Disney did exactly what they said they were going to in terms of reducing capacity to 80%. AP's didn't exist and conventions were non-existent etc. Those random evening taps into Epcot for dinner by local AP's didn't happen.

The Florida data is correct. The Q4FY23 (July-Sept) 5% increase over same 2022 period is also correct. Prob due to AP's getting back to the parks.

With the help of @lentesta I looked at total on-site hotel stays over covid. I did find that total occupied hotel room stays (DVC and cash rooms) were in the 2018-19 range. So, people on-site was pretty much back to normal with zero international travelers.
View attachment 857490This is a rolling 4 quarter chart of Domestic Occupied Rooms.

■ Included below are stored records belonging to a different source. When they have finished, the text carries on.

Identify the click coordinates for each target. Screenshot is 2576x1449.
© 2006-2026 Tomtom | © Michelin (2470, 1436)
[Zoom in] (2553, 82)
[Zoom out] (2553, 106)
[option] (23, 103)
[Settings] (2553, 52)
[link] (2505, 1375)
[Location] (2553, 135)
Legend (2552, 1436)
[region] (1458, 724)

To your point, we stay DVC, but don't enter the parks. Perhaps there are many more like us now. Overall price of things is out of control (APs, Genie+, etc.).

That would explain room capacity near 2019 levels, but park attendance not so much.
 
I did find that total occupied hotel room stays (DVC and cash rooms) were in the 2018-19 range. So, people on-site was pretty much back to normal with zero international travelers.
Disney's rooms have more or less the same occupancy year over year, almost independent of the overall demand for the theme parks. They will discount a little more to keep them filled during periods of lower demand, and are more likely to hold the line on rates during periods of higher demand. Instead, offsite hotels tend to be the "shock absorber" for demand fluctuations.

I also saw a very interesting article in the Atlantic recently that said (among other things):
Garfield also pointed to one of the less discussed ways that pandemic changes have continued to affect how Americans spend their money: Before 2020, he said, consumers were in a slow, steady, long-term pattern of moving their spending incrementally away from goods and toward services—things such as hotel stays and Uber rides. Pandemic shutdowns reversed that trend virtually overnight, and four years later, a greater proportion of consumer spending is still going to goods than it was in 2019. Population-level spending habits move with all the agility and grace of a container ship; without a pandemic-level force to send them swiftly back where they came from, people just seem to be used to buying a little bit more stuff than they used to, especially online.

It's tempting here on DIS to look at demand changes at WDW and think those changes are entirely due to what is (or is not) happening within the bounds of the Resort, because we are constantly marinating in it. But, it is much more likely that such fluctuations are driven by larger societal-level trends.
 
I'd love to see Disney buy beat sabre and or something like it and have virtual battles. Really make it exceptional in park. but also almighty to play virtually at home.
I have only seen these machines in reels but they look cool.